> SHORT PROBLEM A
Answer these questions from the passage on the radiation apparatus:
(i) What substance may serve as the electrically insulating gas in the housing?
(ii) What is the largest transverse dimension the housing may have?
(iii) Above what frequency may the alternating driving voltage be?

┌─ SOURCE PASSAGE

The lepton target may be connected to a series of serially connected positive electrical-potential-increasing elements, each of said electrical-potential-increasing elements being arranged to increase an applied direct-current potential by transforming an applied high-frequency driving voltage, and to transmit the increased positive direct-current potential and also said alternating voltage to the next unit in the series of serially connected elements. This gives improved control of the voltage field geometry.


The driving voltage may be an alternating voltage with a frequency above 60 Hz. A given energy can thereby be generated with lower capacity requirements for current-carrying components.


A spectrum-hardening filter may be arranged to eliminate a portion of low-energy radiation from the ionizing radiation generated. The filtration thereby removes noise from the radiation output.


A spectrum-hardening filter may be formed of a material, an alloy or a composite taken from the group consisting of copper, rhodium, zirconium, silver and aluminium. Radiation within a desired spectral region may thereby be generated.


At the lepton target a beam shield may be arranged, having one or more apertures arranged to create directionally controlled radiation. The radiation may thus be directionally controlled, if desirable.


The apparatus may include a housing which is arranged to be pressurized with an electrically insulating substance in gaseous form. This gives a reduced risk of sparking and electrical flashover.


The electrically insulating substance may be sulphur hexafluoride. Sulphur hexafluoride has very good insulating properties.


The housing may exhibit a transverse dimension that does not exceed 101 mm (4″). The apparatus is thereby well suited for all downhole logging environments.


Each electrical-potential-increasing element may include means arranged to apply an input potential equal to its own input potential to the following electrical-potential-increasing element.

└─
┌─ INFORMATION GIVEN

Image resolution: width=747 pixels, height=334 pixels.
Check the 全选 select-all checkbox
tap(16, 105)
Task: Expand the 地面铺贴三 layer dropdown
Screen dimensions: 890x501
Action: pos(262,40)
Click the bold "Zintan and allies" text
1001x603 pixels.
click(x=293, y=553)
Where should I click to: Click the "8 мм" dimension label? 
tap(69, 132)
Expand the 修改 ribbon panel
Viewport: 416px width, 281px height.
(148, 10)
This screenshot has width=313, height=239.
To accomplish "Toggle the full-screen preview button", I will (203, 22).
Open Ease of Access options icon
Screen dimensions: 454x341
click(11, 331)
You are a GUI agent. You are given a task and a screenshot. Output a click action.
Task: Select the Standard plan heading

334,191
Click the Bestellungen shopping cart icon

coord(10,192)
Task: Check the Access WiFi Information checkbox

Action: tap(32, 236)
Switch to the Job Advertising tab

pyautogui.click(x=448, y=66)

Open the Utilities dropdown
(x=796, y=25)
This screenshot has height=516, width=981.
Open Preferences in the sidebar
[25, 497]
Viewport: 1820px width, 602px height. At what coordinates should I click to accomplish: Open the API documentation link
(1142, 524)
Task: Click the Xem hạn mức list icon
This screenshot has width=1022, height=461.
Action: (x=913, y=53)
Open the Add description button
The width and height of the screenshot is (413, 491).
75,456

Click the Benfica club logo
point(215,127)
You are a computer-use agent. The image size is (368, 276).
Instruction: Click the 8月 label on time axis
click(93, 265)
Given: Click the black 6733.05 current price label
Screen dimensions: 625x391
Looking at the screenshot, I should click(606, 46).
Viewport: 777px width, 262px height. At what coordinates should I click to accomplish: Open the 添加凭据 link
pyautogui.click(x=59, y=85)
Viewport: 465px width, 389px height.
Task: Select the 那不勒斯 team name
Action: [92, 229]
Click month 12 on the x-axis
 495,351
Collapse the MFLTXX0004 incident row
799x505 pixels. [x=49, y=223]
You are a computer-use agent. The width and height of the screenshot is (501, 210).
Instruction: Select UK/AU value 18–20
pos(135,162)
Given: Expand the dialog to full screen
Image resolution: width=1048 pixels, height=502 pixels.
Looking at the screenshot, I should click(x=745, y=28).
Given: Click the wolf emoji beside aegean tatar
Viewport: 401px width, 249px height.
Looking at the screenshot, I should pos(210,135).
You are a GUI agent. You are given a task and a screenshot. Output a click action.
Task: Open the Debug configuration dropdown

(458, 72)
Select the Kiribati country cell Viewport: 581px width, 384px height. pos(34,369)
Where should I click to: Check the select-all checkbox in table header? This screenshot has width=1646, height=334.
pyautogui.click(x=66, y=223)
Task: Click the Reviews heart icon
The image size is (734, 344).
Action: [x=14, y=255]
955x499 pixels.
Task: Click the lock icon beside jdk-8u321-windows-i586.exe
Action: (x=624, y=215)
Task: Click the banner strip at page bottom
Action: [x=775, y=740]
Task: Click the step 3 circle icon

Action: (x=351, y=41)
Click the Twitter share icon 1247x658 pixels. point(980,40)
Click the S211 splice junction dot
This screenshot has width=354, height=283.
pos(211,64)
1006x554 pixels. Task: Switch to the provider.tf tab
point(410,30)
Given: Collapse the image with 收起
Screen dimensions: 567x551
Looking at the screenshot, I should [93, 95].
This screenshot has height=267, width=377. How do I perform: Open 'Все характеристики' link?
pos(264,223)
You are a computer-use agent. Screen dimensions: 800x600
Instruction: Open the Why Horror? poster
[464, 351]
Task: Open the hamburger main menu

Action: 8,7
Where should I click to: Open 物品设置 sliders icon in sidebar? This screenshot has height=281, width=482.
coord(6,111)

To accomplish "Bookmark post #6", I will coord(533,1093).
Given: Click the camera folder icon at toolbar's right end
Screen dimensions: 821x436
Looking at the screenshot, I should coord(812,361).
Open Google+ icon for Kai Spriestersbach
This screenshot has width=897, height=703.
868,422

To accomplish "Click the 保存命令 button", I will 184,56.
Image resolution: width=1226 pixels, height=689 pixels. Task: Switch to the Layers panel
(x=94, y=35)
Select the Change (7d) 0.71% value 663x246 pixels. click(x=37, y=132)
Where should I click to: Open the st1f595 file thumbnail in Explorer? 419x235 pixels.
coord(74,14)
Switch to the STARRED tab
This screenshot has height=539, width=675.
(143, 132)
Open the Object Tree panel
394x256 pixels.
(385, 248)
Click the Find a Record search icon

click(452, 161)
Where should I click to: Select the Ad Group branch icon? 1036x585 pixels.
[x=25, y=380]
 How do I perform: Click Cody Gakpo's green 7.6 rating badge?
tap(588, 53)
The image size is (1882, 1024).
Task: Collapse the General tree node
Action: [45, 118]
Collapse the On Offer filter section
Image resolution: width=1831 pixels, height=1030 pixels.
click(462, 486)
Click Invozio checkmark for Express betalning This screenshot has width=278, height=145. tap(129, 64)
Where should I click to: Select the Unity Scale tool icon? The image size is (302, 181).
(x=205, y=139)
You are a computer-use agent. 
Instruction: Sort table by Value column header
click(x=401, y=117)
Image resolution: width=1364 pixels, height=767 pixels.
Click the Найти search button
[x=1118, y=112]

└─

> SHORT PROBLEM B
In the records, render the lines from the one with "I will coord(533,1093)." to the one with "I will 184,56." as a JSON list of strings, one string per line and no blank lines.

> WRITTEN ANSWER A
(i) Sulphur hexafluoride.
(ii) 101 mm (4″).
(iii) 60 Hz.

> WRITTEN ANSWER B
[
  "To accomplish \"Bookmark post #6\", I will coord(533,1093).",
  "Given: Click the camera folder icon at toolbar's right end",
  "Screen dimensions: 821x436",
  "Looking at the screenshot, I should coord(812,361).",
  "Open Google+ icon for Kai Spriestersbach",
  "This screenshot has width=897, height=703.",
  "868,422",
  "To accomplish \"Click the 保存命令 button\", I will 184,56."
]